Tuh, Lihat! Satpam Saja Menegur Kalian!

Hampir semua murid di sekolah itu menyukai jam Olahraga. Itu termasuk ke murid yang tak suka atau lemah berolahraga. Kenapa? Sebab saat jam pelajarannya berlangsung, kita memang tak berada di dalam ruang kelas dengan terus mendengarkan ocehan pengajar - sembari berharap: "Masih lama yah bel pulang bunyi?" Murid-murid--yang memang menjalaninya--bisa bebas melakukan apa saja yang susah dilakukan saat di kelas. Yah memang sih, harus patuh pada aturan. Jam Olahraga yah jam Olahraga. Gunakanlah untuk berolahraga, baik itu senam pemanasan maupun olahraga permainan yang hendak diajarkan. Para murid tahu itu. Namun mereka lebih memilih untuk mengabaikannya dan melakukan hal-hal yang mereka sukai. Seperti gosip, bermain permainan konyol, utak-atik gadget, hingga baca komik.

Sebelum jam Olahraga kelas 12 IPS 1 dimulai, Thea mendapatkan mandat untuk pergi ke ruang Tata Usaha. Oleh Pak Yoga, ia disuruh mengambil beberapa buah bola voli. Tema hari ini: voli. Pak Yoga yang berewokan akan mengajari passing. Dan Thea ke sana bersama Aldo - yang sudah diputusinya tiga hari silam.
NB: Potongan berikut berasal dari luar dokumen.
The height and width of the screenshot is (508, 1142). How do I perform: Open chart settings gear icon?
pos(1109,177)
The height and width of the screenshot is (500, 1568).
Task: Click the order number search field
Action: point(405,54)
Selama berjalan menyusuri lorong, Thea berjalan mengekori Aldo. Ia terus diam, begitu pula Aldo. Sebelum putus, kekakuan seperti itu jarang terlihat. Saking mesranya, kawan-kawan mereka sempat berkata bahwa mereka memang sudah ditakdirkan berjodoh. Bagaikan pasangan jiwa. Tapi kali ini tidak. Mereka seperti orang asing untuk satu sama lain. Jangankan mengobrol, saling tersenyum agak sulit dilakukan. Aldo yang berjalan di depan Thea, terus tertunduk. Tampaknya ia masih kesal atas insiden di ruang laboratorium jumat kemarin.

"Do!" seru Thea seraya berjalan-jalan kecil. Cowok berwajah lebar itu terus berjalan dan berjalan, hingga tak sadar melewati ruangan yang dimaksud. Thea berusaha mengejarnya, lalu.... hap... ia berhasil mencapit sebelah tangan Aldo. "Kamu mau kemana? TU-nya udah kelewatan tahu."

Aldo berhenti, menoleh. Kali ini, ganti ia yang merengkuh tangan mantannya itu. Tanpa tedeng aling-aling, ia menyeret Thea menuju sebuah tempat yang sepi. Bukan untuk melakukan hal-hal yang kalian pasti tahu apa maksud penulisnya, hanya saja cowok itu butuh suasana yang tepat untuk mengutarakan semua kegundahannya. Thea yang diseret seperti itu jadi terbengong-bengong; tapi tak bisa dipungkiri, jantung cewek itu berdebar-debar.

Tempat itu masih berada di area sekolah. Belum keluar dari gerbang sekolah. Tapi suasananya sungguh sepi. Sejauh mata memandang, tak ada tanda-tanda kehadiran homo sapiens di sana. Kalau pun ada, paling hanya petugas kebersihan atau satpam yang hanya lewat sebentar. Aldo pikir, inilah saatnya. Thea menatap wajah Aldo dengan ekspresi kacau dan jantung mau copot. Ah, mau ada drama di sekolah itu rupanya. Sayang tak ada satu-dua kamera yang mengambil gambarnya.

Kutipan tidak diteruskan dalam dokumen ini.